VTM evaluation: dry vs. wet nasal swabs
We used two different approaches to compare sampling methods:
Dry nasal swabs: we collected nasal swabs without placing them in a liquid medium at the time of collection. We transported these dry swabs and later rehydrated them in the laboratory by adding 2.5 mL of PBS and incubating them for 10 minutes before RNA extraction for further molecular testing.
Wet nasal swabs in VTM: we placed swabs directly into VTM at the time of collection, which serves as a liquid preservative medium.
Verbal autopsy and grief support
One week after sample collection, we conducted verbal autopsies using the World Health Organization (WHO) 2016 verbal autopsy (VA) tool, supplemented with SARS-CoV-2 items. Two independent physicians assigned probable causes of death, while a third adjudicated discrepancies. A psychologist also provided grief support during interviews and offered regular counselling to the study team to manage emotional strain. We also reported the results related to the cause of death separately [15].
Laboratory analysis
Following collection, we transported the dry and wet swabs in a temperature-controlled cooler at 2–8°C to the Infectious Diseases Research Laboratory at the Aga Khan University for further processing. We stored samples collected from both standard universal transport medium (UTM) and dry nasal swabs at −80°C before being processed.

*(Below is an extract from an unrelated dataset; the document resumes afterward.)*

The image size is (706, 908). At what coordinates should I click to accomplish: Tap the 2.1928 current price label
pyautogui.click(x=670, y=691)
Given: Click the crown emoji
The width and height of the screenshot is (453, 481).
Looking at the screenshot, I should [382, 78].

We tested samples for the presence of SARS-CoV-2 RNA using RT-PCR. We performed dry swab processing by adding 2.5 mL of PBS, followed by vortexing for 30 seconds and incubating for 10 minutes before RNA extraction, which, in turn, was done using QIAamp viral RNA mini kit (Qiagen, Hilden, Germany) according to the manufacturer's instructions and then sent to the clinical laboratory for SARS-CoV-2 detection using the FDA-approved COBAS® SARS-CoV-2 RT-PCR assay. Further, we measured the cycle threshold (CT) values using quantitative PCR to assess viral loads, with mean (x̄) values and standard deviations (SD) calculated to reflect variability between replicates. We considered a sample positive for SARS-CoV-2 if the RT-PCR CT value was ≤35 for at least one target gene, based on the COBAS® assay protocol. We compared the samples based on their CT values, which indicate viral load levels, and we analysed the results for consistency and variability.

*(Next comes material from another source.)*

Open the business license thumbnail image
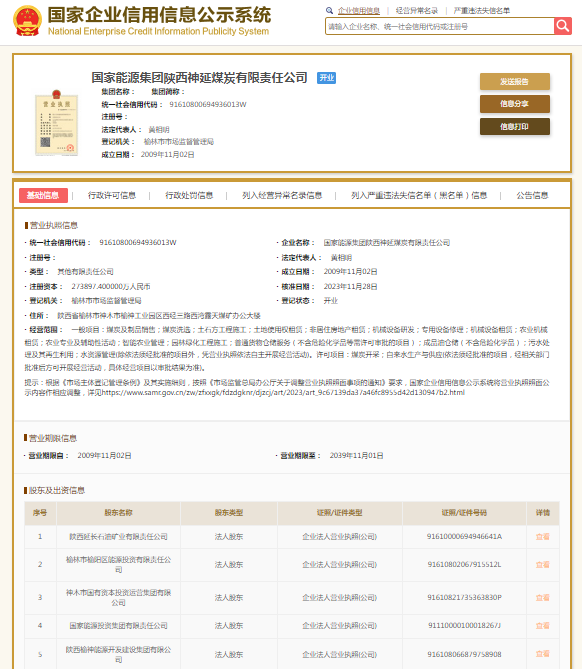 point(56,123)
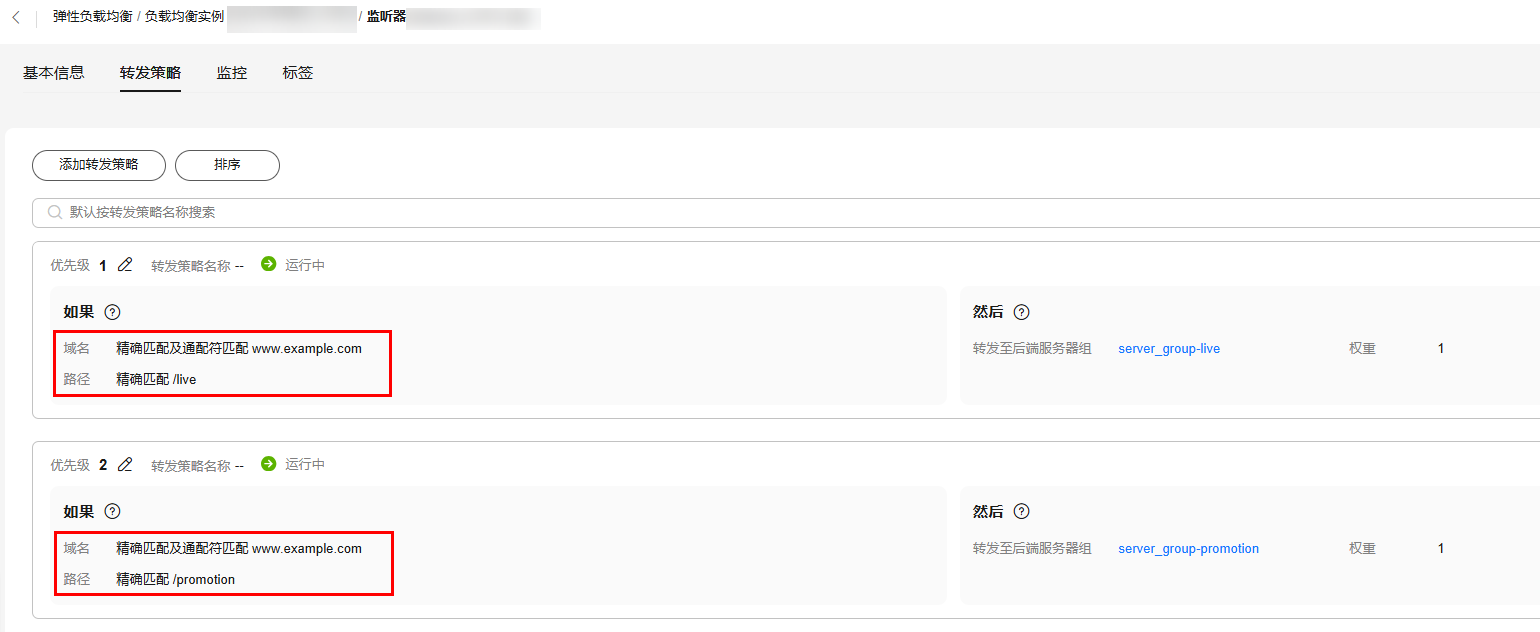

SARS-CoV-2 genome sequencing
We subjected viral RNA from SARS-CoV-2 RT-PCR-positive samples to amplicon-based genomic sequencing using the Illumina sequencing platform [16]. In parallel, we prepared the libraries for all samples using the Illumina COVIDSeq Assay (containing 21 samples) with the V4.1 primers pool according to the ARTIC Lo-Cost protocol using the Illumina iSeq100 platform [17]. We carried out no template control reactions to confirm the validity of positive ones, as carry-over products can disrupt sequencing accuracy, especially when dealing with low-copy targets. We used the IDseq pipeline to generate the consensus genome, and we uploaded raw sequencing data in FASTQ format to the Chan Zuckerberg ID platform [18] for automated bioinformatic processing. We selected the SARS-CoV-2 consensus genome pipeline, which performs a series of standardised analytical steps, including quality control and adapter trimming, alignment of sequencing reads to the SARS-CoV-2 reference genome (NC_045512.2), consensus genome assembly, variant detection, and calculation of genome coverage and identity metrics. For each sample, we extracted the following sequencing quality parameters from the Chan Zuckerberg ID platform output reports: percentage identity to the reference genome, total number of informative (non-N) bases, number of missing bases (n) and ambiguous bases (represented by International Union of Pure and Applied Chemistry codes) in the consensus sequence, mean depth of coverage ( × ), breadth of genome coverage (%), and the total number of single nucleotide polymorphisms (SNPs) relative to the reference. We used these metrics to compare sequencing performance between dry and wet nasal swab groups [19].
Data analysis
We used descriptive statistics to present categorical and continuous variables. We calculated inferential tests, such as sensitivity, specificity, positive predictive value (PPV), negative predictive value (NPV), and diagnostic odds ratio (dOR), to evaluate the diagnostic accuracy of the tests. We calculated receiver operating characteristic (ROC) curves and area under the curve (AUC) values to assess overall test performance using STATA, version 18 (StataCorp LLC, College Station, TX, USA). We performed comparative analysis of genomic sequencing data to identify the prevalence and variability of SARS-CoV-2 variants.
RESULTS
We analysed 350 cases, with 21 individuals testing positive (6.0%) and 329 testing negative (94.0%) for SARS-CoV-2. By gender, 71.42% of positive cases were male, while 28.57% were female. Based on data from death alerts, most deaths occurred among individuals aged 60 years and older (57.14%). Regarding location, 61.1% deaths occurred at home, 33.1% in hospitals, and 5.7% on the way to a healthcare facility.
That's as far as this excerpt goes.